Attorney, Agent or Firm: Zarley, McKee, Thomte, Voorhees & Sease, Frederiksen; Mark D.
Claims
I claim:
1. An outsert for an arrow shaft, comprising:
an elongated tubular member having a forward section, central section and
rearward section;
means on said forward and central sections for connecting the outsert to an
arrow attachment;
said rearward section having a cylindrical rearward bore therein extending
forwardly from a rearward end of the outsert and having a longitudinal
axis coaxial with a longitudinal axis of the outsert;
said rearward section including a tapered bore extending forwardly from a
forward end of the rearward bore and having a longitudinal axis coaxial
with the outsert longitudinal axis, said tapered bore having a first
diameter at a forward end which is less than a second diameter rearwardly
of the forward end; and
said rearward section having a tapered outer surface decreasing in diameter
from a forward end at the juncture of the rearward and central sections to
the rearward end of the outsert.

= Exercise details =
According to the patent claim excerpt, what purpose do the means on the outsert's forward and central sections serve?

= Items =
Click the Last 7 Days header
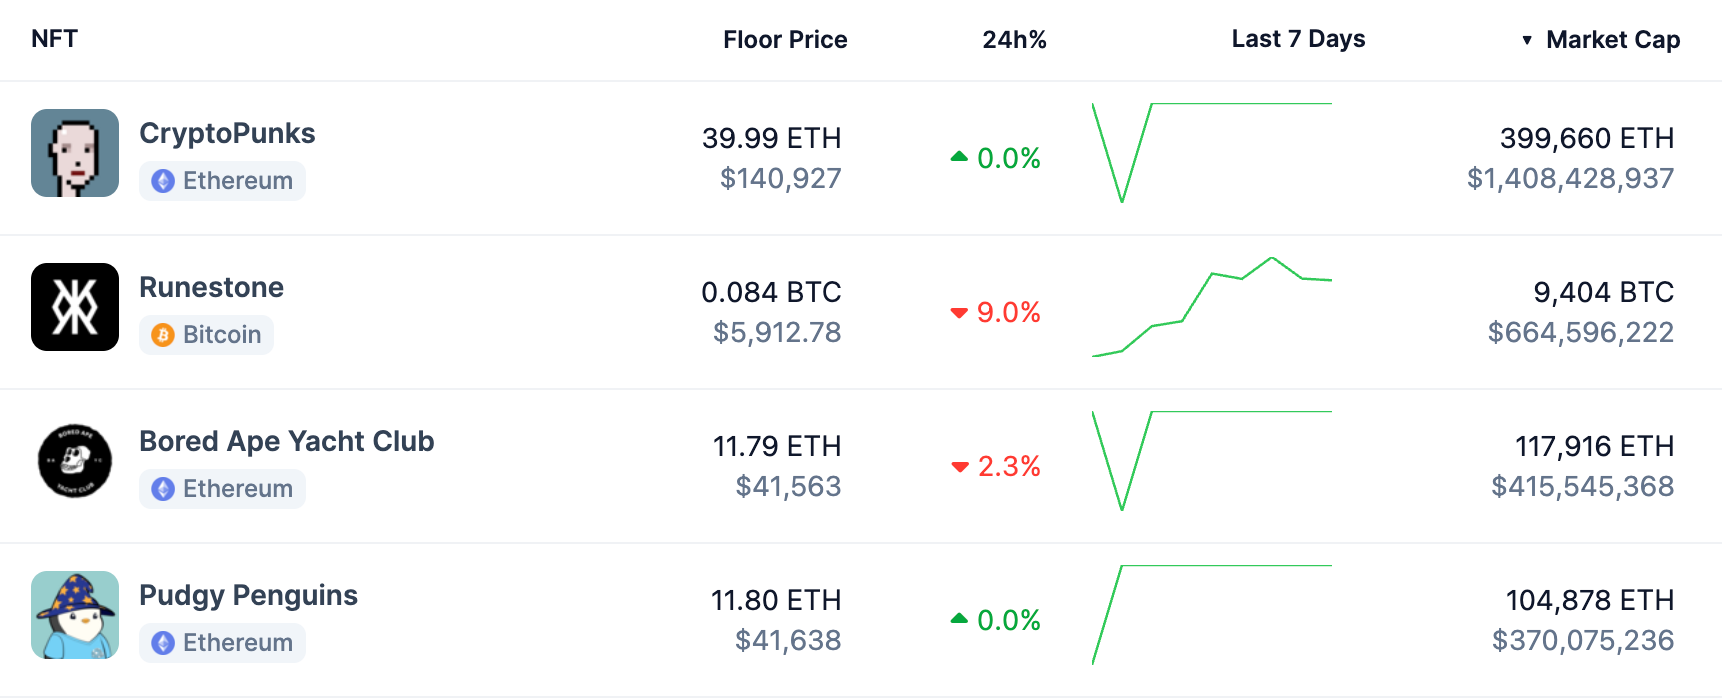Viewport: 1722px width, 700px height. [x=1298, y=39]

--

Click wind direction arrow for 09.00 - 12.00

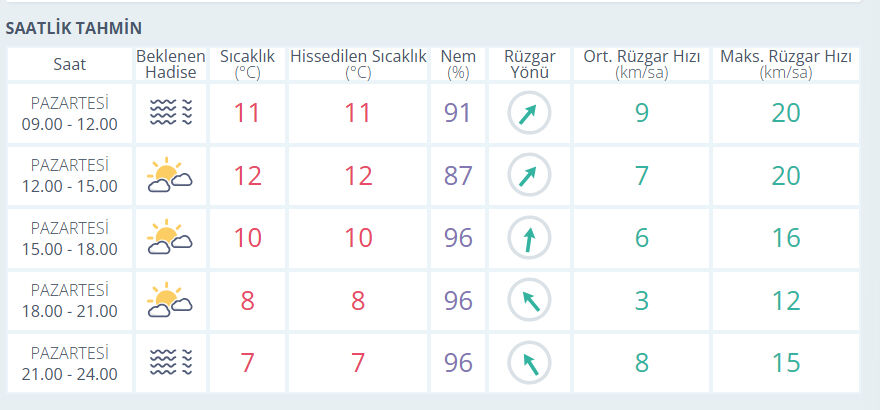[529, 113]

= Solution to the exercise =
They connect the outsert to an arrow attachment. The claim places these connecting means on the forward and central sections of the elongated tubular member.